## WHAT THE TASK REQUIRES:
Every line below between the one holding "You are a computer-use agent. 1498x812" and the one holding "Task: Pick the yellow theme color swatch", inclusive, should be copied exactly, and no other line.
** SUPPLIED DATA follows **
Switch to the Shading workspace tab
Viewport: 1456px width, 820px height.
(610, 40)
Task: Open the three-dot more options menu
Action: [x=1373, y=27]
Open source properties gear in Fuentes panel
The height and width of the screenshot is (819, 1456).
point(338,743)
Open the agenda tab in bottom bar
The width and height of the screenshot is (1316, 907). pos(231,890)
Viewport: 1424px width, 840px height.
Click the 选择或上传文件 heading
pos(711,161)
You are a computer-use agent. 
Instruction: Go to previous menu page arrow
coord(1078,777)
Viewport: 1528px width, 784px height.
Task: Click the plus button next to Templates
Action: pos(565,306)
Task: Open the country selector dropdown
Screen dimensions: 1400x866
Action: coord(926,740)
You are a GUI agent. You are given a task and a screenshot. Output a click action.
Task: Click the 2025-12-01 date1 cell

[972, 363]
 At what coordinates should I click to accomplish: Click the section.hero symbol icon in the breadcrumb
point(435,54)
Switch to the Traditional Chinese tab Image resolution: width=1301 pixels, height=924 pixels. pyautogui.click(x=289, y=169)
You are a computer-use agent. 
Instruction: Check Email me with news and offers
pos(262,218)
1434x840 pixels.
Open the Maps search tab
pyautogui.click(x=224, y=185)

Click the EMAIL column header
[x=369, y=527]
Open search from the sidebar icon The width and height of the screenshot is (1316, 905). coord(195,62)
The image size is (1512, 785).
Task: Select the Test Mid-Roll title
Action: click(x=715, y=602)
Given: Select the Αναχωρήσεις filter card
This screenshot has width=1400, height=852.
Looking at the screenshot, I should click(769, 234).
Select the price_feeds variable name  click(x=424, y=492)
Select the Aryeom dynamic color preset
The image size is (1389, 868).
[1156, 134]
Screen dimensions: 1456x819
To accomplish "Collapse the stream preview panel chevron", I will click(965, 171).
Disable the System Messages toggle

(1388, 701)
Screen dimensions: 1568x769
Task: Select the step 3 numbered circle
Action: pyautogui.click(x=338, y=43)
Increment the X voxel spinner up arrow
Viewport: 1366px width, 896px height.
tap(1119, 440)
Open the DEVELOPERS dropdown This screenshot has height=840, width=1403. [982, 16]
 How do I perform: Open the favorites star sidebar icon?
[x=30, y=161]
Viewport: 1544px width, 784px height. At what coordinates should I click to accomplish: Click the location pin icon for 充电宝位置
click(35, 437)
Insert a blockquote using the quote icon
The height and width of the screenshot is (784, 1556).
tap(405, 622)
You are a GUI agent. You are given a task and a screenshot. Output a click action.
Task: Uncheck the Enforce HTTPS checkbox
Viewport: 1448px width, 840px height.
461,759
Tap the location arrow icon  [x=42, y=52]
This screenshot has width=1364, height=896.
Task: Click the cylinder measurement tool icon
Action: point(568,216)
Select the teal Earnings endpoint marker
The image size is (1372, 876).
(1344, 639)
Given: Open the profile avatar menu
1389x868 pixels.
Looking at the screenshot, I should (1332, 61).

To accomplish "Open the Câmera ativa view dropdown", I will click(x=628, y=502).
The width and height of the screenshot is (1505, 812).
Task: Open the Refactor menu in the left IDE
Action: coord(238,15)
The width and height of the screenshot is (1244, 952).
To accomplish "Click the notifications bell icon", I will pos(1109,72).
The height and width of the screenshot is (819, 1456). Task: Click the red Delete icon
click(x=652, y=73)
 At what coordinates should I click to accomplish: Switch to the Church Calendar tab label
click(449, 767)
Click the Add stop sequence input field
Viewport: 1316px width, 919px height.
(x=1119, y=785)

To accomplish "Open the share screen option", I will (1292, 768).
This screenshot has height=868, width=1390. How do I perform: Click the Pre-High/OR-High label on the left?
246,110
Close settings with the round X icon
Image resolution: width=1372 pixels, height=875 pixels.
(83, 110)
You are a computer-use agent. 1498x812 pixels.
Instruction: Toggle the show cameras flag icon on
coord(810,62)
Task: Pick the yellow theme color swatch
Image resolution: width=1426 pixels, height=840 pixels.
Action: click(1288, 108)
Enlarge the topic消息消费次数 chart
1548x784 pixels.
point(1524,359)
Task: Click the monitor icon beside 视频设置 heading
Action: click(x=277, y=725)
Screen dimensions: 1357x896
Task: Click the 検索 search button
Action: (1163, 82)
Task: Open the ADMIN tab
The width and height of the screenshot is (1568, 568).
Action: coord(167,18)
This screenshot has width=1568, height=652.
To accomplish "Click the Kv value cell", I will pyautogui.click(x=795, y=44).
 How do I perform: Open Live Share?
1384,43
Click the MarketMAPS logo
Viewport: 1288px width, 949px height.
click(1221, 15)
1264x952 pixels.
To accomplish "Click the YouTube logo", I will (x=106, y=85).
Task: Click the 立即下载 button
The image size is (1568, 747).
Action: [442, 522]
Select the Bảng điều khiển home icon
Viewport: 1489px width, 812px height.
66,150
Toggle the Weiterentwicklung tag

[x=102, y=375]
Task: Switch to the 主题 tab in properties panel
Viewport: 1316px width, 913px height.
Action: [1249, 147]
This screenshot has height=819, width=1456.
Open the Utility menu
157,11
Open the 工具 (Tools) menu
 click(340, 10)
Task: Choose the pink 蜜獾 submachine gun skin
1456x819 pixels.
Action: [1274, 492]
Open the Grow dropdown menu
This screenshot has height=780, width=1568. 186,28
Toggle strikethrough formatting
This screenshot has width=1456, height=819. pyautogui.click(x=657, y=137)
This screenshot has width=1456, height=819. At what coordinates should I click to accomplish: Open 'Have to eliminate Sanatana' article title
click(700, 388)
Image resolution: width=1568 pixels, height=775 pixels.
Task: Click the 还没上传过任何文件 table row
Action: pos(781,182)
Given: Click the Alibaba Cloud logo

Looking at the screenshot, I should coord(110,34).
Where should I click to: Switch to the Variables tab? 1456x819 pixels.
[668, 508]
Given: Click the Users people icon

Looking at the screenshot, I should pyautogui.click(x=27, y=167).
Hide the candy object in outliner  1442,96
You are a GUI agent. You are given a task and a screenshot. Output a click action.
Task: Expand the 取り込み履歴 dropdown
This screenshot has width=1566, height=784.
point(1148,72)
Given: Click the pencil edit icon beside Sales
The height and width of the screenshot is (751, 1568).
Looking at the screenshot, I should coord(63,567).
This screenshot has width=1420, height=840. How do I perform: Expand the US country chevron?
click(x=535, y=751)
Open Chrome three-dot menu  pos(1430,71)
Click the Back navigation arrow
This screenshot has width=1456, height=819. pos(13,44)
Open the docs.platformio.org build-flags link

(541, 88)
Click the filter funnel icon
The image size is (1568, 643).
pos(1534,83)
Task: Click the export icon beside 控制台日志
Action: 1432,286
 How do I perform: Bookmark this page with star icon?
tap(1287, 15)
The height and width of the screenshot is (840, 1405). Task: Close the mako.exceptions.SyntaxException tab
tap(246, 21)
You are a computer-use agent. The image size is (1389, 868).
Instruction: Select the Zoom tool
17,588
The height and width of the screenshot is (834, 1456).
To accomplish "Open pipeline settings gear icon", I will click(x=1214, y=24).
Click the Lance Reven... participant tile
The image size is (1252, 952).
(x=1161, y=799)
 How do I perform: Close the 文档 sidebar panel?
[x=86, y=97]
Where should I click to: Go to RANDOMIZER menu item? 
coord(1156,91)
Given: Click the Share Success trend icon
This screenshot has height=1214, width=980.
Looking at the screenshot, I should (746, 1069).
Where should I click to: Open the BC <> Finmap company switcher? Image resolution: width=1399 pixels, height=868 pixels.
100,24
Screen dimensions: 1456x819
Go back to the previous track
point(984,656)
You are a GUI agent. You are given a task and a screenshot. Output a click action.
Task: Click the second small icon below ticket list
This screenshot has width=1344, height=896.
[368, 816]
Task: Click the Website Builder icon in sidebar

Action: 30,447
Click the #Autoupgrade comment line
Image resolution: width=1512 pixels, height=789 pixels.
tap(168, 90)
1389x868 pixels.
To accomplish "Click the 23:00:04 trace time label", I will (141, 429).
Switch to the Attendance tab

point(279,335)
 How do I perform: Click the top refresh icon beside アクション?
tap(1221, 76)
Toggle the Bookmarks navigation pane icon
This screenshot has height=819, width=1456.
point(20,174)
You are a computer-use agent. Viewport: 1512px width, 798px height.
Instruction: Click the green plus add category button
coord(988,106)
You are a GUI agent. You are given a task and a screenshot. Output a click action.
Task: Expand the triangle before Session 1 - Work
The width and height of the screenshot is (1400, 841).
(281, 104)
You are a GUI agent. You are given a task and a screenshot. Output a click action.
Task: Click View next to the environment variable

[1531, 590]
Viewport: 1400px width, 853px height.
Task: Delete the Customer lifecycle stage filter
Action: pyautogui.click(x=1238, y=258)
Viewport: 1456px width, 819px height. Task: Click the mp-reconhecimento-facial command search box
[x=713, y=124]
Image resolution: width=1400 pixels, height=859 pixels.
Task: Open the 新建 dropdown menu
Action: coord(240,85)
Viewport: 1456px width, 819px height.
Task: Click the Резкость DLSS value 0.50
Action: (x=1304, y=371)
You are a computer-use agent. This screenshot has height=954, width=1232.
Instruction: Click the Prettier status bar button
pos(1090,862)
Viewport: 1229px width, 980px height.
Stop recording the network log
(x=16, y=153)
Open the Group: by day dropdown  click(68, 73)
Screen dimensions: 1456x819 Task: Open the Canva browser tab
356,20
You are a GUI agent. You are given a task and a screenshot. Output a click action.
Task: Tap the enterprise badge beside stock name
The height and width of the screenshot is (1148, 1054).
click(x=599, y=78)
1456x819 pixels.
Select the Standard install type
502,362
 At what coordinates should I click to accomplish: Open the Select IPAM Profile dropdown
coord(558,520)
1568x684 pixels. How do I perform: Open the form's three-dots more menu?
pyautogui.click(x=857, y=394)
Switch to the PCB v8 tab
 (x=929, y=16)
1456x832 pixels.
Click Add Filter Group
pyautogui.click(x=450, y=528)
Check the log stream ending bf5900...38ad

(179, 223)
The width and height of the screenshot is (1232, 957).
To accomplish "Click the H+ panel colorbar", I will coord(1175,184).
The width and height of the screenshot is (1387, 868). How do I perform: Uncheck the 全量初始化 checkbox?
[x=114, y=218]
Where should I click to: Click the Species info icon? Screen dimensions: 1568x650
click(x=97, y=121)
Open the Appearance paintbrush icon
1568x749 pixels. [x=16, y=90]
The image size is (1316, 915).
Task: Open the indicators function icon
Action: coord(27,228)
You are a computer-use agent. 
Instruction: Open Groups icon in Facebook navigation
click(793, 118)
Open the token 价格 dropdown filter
** End of SUPPLIED DATA **
## TASK SOLUTION:
You are a computer-use agent. 1498x812 pixels.
Instruction: Toggle the show cameras flag icon on
coord(810,62)
Task: Pick the yellow theme color swatch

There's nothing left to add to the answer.